Flying monkeys, no! But the hour had come (where’s the Wizard when you need him). I didn’t have a clue where to begin. Too much information covered two pages. My insides knew it and I needed my Ruby Slippers, but I couldn’t find them.

She called the first lady to pitch. My pink butterflies danced with joy. One got caught in my throat while I watched contestant number one be tortured. Poor lady, she lost her focus. She couldn’t get past a minor character in her novel and the crickets sang. Her ten minutes were up(that’s all the time you get to verbally pitch your novel, TEN MINUTES, for real).

“Number two,” Molli said, looking around the room.

Yup! That was me. I looked around the room and under the table again for the Wicked Witch and the Flying Monkeys. I didn’t see them, but their presence was there.

On the way up to the torture arena, Molli said, “Breathe,and think about your shoes.”

What?
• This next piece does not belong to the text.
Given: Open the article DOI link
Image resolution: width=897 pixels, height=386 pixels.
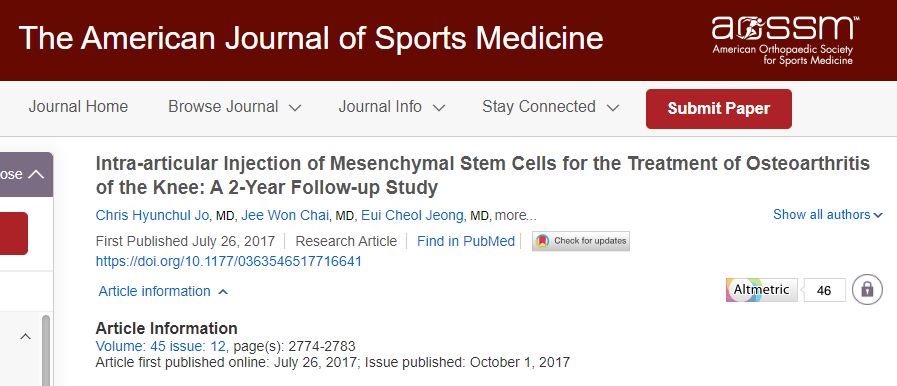Looking at the screenshot, I should click(x=228, y=261).
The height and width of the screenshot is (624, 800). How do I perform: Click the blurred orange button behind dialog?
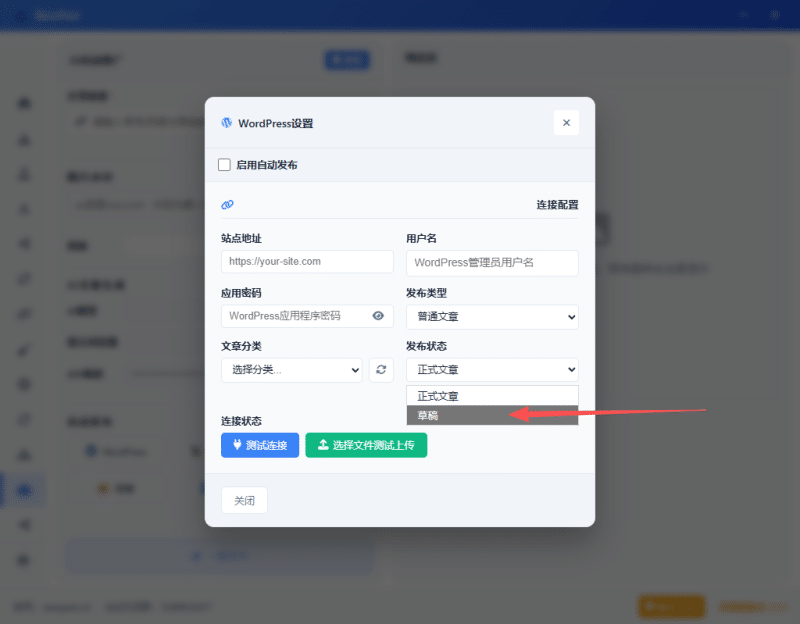coord(671,606)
My Ruby Slippers…can’t find them.

I about hyperventilated, and couldn’t get my thoughts passed my tingly thighs, and my numb knees on the way to the torture destination. When I got to the table where she sat, she extended her hand to me, and we played introductions before my knees buckled and I collapsed in a chair.

“Breathe,” she said again.

I did.

“Now, tell me about your story.”

I big smile stretched across my face(SMILE when brain failure occurs). When that didn’t work, I looked over Molli’s shoulder(a technique used when you’re trying to revive your brain-sometimes it works).

“Look at me, and tell me about your main character,” she said.

I did and said, “Lila is an eighteen year old girl….” The room closed in on me and my mind went blank. The crickets sang, and it was over.

In conclusion, if you don’t want to embarrass yourself in front of potential publishers and agents I suggest checking out Molli’s site, www.getpublishednow.biz, and practice, practice, practice. And if, you still don’t get it, focus on your main character, and the main points of the story pertaining to that character.

In about three weeks, I’ll be pitching in person to a publisher,and will blog about that. Hopefully, I’ll have the Wizard, the Good Witch, my three friends, and my Ruby Slippers available to me.